Extracted text:
In [None]:
%load_ext autoreload
%autoreload 2

# Wikivoyage

Latest version of the English source Wikivoyage content can be downloaded at:
https://dumps.wikimedia.org/enwikivoyage/latest/

Specific months can also be downloaded by adding yearmonth to the url:
https://dumps.wikimedia.org/enwikivoyage/20191001/

In [None]:
data_dir = '../../../data/wikivoyage/'

path_wiki_in  = data_dir + 'raw/enwikivoyage-20191001-pages-articles.xml.bz2'
path_wiki_out = data_dir + 'clean/wikivoyage_metadata_all.csv'

In [None]:
import re
import pandas as pd

from itertools import islice

## requirements for base product

structured:
* destination name
* parent (incl. hierarchy) -> country, continent
* geolocation
* (possibly: synonyms?)

text:
* activities



## Gensim

Gensim has a `WikiCorpus` class that can be read to parse the wikitravel dump. 

In [None]:
from gensim.corpora import WikiCorpus

wiki = WikiCorpus(path_wiki_in, article_min_tokens=10) 
wiki.metadata = True

`wiki.metadata = True` adds `pageid` and `title` to each tokenized document.

Some arguments to play with: 
- Only articles of sufficient length are returned (short articles & redirects etc are ignored). This is control by `article_min_tokens` on the class instance.
- Set `token_min_len`, `token_max_len` as thresholds for token lengths that are returned (default to 2 and 15).

Eventually, `wiki.get_texts()` can be used to retrieve the parsed contents:

In [None]:
for (tokens, (pageid, title)) in islice(wiki.get_texts(), 5):
    print(pageid, title)

To see how many documents were parsed in total:

In [None]:
all_pages = [pageid for (tokens, (pageid, title)) in wiki.get_texts()]
len(all_pages)

Objective: Print the part of the Wikivoyage notebook above between "Some arguments to" and "the class instance.", inclusive, with no character altered.

Information supplied:
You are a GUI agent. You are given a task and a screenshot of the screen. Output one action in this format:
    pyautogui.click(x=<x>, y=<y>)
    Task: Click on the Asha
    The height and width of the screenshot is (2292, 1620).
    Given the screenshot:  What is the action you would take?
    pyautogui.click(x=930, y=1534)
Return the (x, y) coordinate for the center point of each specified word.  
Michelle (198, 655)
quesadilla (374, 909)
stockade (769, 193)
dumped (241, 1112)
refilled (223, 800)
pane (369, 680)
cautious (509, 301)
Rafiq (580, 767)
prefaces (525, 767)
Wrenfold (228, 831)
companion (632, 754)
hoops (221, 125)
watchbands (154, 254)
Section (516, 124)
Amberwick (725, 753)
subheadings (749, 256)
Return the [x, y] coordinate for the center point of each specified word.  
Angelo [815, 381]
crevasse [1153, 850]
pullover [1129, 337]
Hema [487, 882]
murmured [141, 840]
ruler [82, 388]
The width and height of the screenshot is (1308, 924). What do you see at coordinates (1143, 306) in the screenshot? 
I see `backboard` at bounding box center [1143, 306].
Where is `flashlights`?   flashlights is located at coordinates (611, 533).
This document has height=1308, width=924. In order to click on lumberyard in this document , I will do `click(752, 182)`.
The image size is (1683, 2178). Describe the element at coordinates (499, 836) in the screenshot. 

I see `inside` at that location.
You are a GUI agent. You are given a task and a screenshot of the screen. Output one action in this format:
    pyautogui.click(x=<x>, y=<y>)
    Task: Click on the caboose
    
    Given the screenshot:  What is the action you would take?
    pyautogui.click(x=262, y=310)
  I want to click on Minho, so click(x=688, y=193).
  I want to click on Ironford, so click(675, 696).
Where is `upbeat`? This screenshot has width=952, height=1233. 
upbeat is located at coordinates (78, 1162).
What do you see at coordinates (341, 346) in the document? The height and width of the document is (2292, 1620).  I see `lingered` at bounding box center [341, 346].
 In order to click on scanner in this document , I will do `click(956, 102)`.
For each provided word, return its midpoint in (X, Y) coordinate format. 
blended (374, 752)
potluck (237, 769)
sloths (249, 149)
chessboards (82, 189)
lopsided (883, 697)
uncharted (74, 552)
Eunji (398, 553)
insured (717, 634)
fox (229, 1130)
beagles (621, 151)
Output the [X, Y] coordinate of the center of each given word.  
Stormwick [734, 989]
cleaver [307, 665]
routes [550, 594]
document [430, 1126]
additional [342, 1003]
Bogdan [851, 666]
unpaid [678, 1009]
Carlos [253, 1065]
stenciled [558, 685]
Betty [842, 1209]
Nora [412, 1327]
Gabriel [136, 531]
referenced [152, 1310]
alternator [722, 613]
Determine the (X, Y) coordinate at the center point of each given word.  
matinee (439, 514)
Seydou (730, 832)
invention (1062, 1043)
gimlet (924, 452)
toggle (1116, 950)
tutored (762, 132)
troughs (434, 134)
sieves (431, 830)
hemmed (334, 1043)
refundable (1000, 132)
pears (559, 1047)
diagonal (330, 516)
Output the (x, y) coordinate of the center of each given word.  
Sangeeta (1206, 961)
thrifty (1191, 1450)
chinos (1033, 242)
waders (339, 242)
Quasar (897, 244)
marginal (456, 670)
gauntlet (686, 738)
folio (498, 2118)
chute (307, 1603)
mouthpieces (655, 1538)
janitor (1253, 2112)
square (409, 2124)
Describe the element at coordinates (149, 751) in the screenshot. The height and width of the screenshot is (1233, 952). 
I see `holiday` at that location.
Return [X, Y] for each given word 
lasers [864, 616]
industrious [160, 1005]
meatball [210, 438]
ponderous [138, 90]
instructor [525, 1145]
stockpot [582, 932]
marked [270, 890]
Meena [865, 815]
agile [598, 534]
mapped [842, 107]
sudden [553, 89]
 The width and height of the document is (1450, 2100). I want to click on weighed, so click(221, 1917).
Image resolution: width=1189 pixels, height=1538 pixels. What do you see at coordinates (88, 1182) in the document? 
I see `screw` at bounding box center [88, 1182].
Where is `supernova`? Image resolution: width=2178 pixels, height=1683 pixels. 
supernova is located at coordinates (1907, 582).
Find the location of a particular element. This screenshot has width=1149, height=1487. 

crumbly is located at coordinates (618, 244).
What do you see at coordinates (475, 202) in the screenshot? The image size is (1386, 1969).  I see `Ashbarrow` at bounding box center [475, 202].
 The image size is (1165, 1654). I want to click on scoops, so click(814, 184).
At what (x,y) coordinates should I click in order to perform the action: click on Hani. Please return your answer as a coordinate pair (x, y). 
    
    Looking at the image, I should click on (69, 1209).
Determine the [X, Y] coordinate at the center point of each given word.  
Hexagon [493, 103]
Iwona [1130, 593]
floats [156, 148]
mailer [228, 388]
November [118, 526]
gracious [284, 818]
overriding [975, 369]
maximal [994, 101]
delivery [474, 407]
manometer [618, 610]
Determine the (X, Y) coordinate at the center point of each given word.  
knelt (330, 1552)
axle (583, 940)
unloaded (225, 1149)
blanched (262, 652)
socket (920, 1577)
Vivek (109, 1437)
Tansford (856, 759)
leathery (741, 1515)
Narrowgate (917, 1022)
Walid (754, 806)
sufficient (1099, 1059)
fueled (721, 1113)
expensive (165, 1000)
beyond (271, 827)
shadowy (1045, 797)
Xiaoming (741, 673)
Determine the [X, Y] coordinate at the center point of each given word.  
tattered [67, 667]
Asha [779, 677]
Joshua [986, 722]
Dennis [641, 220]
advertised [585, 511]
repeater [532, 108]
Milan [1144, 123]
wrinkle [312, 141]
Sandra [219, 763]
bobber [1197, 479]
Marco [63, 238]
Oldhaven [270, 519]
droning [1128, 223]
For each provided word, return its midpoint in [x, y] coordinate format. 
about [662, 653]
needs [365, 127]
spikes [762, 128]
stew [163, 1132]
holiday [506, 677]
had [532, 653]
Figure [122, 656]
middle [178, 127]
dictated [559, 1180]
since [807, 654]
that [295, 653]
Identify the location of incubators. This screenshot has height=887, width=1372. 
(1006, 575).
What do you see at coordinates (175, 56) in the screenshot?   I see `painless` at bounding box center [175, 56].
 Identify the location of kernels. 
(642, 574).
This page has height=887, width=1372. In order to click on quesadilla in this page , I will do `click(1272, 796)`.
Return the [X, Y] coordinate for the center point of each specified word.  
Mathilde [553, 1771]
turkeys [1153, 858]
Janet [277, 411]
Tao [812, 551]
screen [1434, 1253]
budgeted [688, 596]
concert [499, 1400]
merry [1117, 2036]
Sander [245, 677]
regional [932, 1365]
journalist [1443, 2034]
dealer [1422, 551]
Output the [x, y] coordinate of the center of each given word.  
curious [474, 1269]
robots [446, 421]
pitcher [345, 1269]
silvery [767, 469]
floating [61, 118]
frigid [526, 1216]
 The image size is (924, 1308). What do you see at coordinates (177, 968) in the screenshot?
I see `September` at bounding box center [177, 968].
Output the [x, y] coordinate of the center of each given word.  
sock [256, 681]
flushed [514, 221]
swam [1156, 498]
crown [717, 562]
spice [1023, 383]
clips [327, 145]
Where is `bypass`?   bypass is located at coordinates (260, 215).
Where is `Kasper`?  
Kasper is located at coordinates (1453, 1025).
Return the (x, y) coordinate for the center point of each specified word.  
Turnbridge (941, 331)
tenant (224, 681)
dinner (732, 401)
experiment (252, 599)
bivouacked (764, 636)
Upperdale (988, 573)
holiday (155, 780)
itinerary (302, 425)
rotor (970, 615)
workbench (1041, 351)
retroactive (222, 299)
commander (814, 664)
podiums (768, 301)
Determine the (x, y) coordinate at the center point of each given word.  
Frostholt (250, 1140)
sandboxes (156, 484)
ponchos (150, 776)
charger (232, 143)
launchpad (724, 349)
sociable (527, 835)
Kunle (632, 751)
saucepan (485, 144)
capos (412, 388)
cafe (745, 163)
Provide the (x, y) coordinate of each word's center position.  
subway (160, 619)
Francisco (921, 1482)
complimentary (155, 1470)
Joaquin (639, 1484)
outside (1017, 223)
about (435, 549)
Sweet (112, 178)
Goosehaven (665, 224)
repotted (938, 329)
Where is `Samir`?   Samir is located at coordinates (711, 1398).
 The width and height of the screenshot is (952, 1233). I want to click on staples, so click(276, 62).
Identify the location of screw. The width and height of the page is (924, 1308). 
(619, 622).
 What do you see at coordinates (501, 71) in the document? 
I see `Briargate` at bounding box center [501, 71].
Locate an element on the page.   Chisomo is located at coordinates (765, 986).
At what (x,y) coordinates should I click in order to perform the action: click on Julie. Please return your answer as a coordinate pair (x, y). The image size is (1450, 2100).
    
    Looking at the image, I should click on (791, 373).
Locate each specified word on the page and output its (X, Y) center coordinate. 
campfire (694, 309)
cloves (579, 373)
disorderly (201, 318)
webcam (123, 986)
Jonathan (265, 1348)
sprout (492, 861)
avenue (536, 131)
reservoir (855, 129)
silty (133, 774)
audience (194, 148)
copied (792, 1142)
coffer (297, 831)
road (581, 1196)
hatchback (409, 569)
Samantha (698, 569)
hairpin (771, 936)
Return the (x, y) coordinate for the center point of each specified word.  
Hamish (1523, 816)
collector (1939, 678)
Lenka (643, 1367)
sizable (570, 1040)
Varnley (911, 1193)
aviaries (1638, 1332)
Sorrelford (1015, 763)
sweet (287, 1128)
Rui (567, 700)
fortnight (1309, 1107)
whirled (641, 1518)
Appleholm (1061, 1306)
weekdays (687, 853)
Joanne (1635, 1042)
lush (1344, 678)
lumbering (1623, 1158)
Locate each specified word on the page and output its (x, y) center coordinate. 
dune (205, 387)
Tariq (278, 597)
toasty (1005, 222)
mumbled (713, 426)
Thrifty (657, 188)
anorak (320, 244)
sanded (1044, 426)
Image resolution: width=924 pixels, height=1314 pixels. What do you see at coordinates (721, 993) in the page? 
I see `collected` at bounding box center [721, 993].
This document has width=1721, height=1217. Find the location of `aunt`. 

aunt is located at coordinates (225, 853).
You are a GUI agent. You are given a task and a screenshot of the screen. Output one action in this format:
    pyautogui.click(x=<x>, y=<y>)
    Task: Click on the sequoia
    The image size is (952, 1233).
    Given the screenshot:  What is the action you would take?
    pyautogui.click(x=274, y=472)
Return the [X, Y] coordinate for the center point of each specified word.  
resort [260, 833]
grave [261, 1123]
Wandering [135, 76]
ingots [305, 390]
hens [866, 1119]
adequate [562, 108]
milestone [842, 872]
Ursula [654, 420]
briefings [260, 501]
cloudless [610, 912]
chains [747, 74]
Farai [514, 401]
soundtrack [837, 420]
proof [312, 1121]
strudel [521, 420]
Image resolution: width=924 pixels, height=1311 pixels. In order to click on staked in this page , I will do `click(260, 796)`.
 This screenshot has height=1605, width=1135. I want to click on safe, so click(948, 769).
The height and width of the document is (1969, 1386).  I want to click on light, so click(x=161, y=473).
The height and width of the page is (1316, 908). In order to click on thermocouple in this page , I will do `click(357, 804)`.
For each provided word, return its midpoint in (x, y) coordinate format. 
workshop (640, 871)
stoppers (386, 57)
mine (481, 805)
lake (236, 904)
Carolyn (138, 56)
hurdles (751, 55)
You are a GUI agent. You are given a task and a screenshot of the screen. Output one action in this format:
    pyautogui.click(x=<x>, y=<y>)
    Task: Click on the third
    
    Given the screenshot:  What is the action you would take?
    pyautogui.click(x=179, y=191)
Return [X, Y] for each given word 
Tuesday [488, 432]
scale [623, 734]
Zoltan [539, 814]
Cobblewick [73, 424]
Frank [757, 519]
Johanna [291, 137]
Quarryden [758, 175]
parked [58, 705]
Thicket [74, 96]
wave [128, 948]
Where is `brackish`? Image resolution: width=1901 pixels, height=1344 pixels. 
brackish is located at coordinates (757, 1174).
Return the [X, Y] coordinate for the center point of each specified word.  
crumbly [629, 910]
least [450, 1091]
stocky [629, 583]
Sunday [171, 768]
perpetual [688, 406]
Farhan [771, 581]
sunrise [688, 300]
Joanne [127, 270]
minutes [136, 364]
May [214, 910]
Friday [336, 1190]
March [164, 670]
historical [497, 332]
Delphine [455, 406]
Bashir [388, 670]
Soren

Solution below:
Some arguments to play with: 
- Only articles of sufficient length are returned (short articles & redirects etc are ignored). This is control by `article_min_tokens` on the class instance.